● **BRIEF**: Format the listing from the line containing "Open 文章分类 submenu item" through the line containing "click(x=172, y=172)" as a two-column CSV with the columns text and answer. Give one row for each text and its answer, put every field in quotes with line breaks turned into spaces, and leave out the pictures.

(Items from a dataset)
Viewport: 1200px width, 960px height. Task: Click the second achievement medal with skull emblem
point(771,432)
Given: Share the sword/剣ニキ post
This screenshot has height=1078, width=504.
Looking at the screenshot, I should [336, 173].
==
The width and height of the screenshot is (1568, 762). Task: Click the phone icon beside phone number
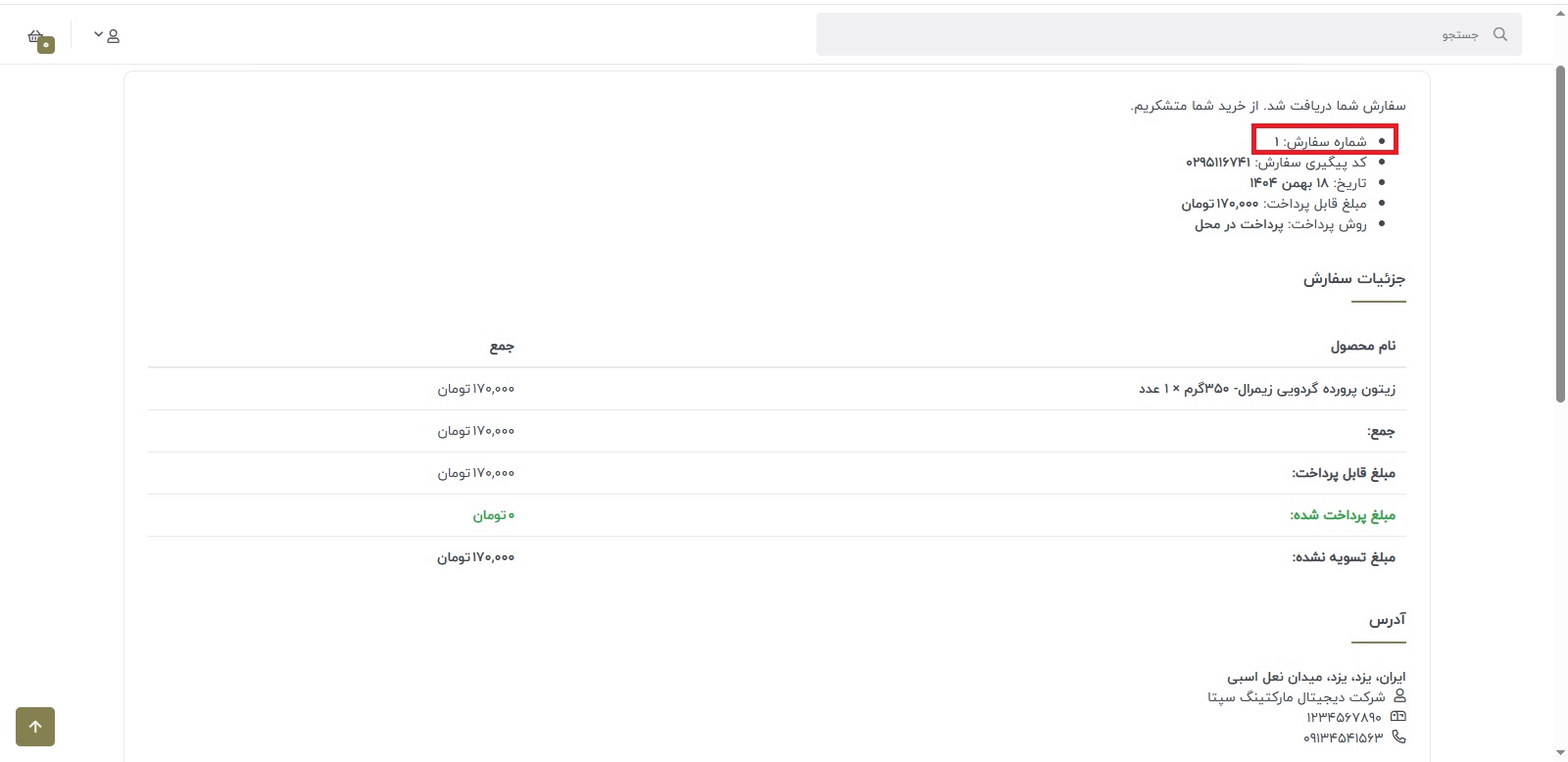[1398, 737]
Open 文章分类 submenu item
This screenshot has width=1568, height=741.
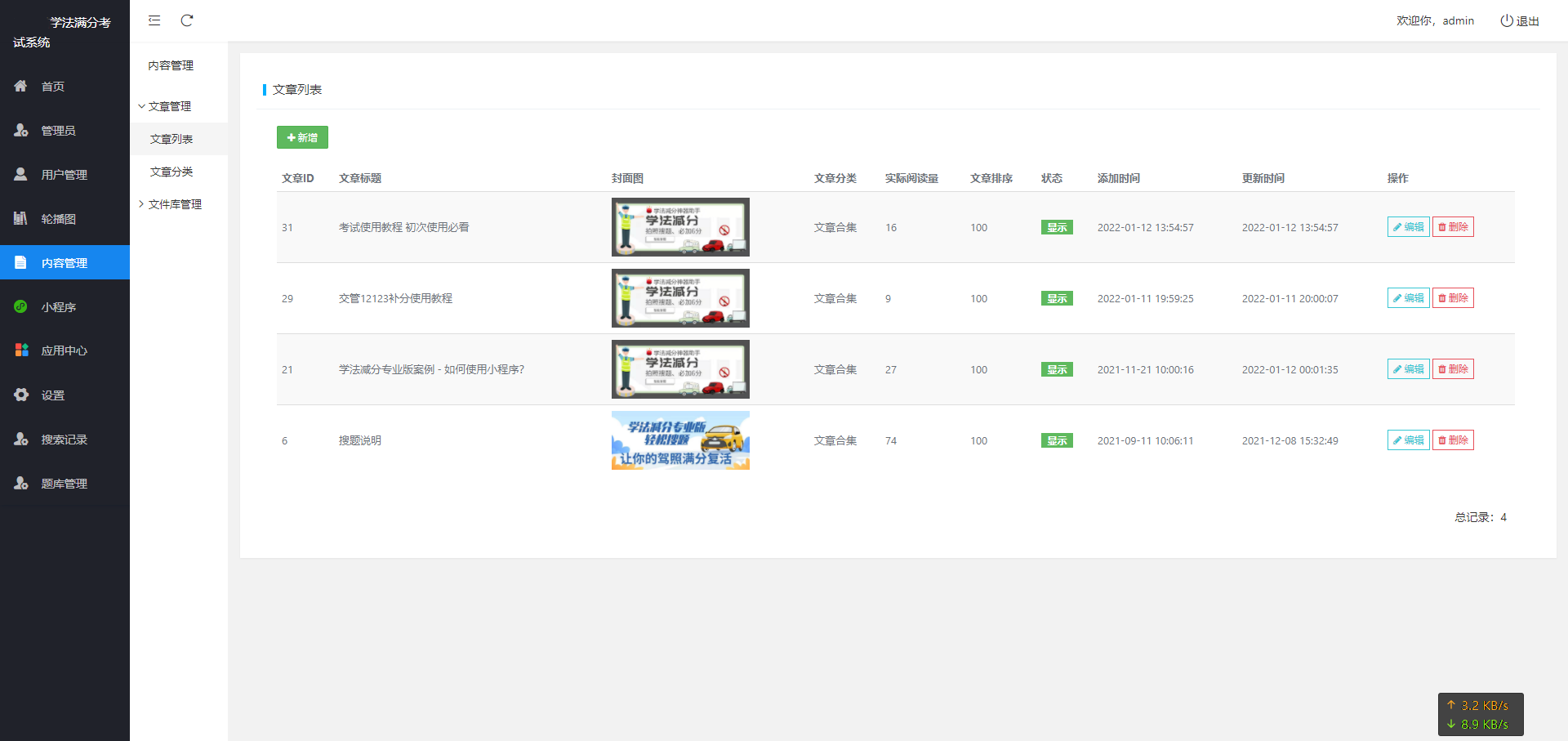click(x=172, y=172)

● **ANSWER FOR THIS EXERCISE**:
text,answer
"Open 文章分类 submenu item This screenshot has width=1568, height=741.","click(x=172, y=172)"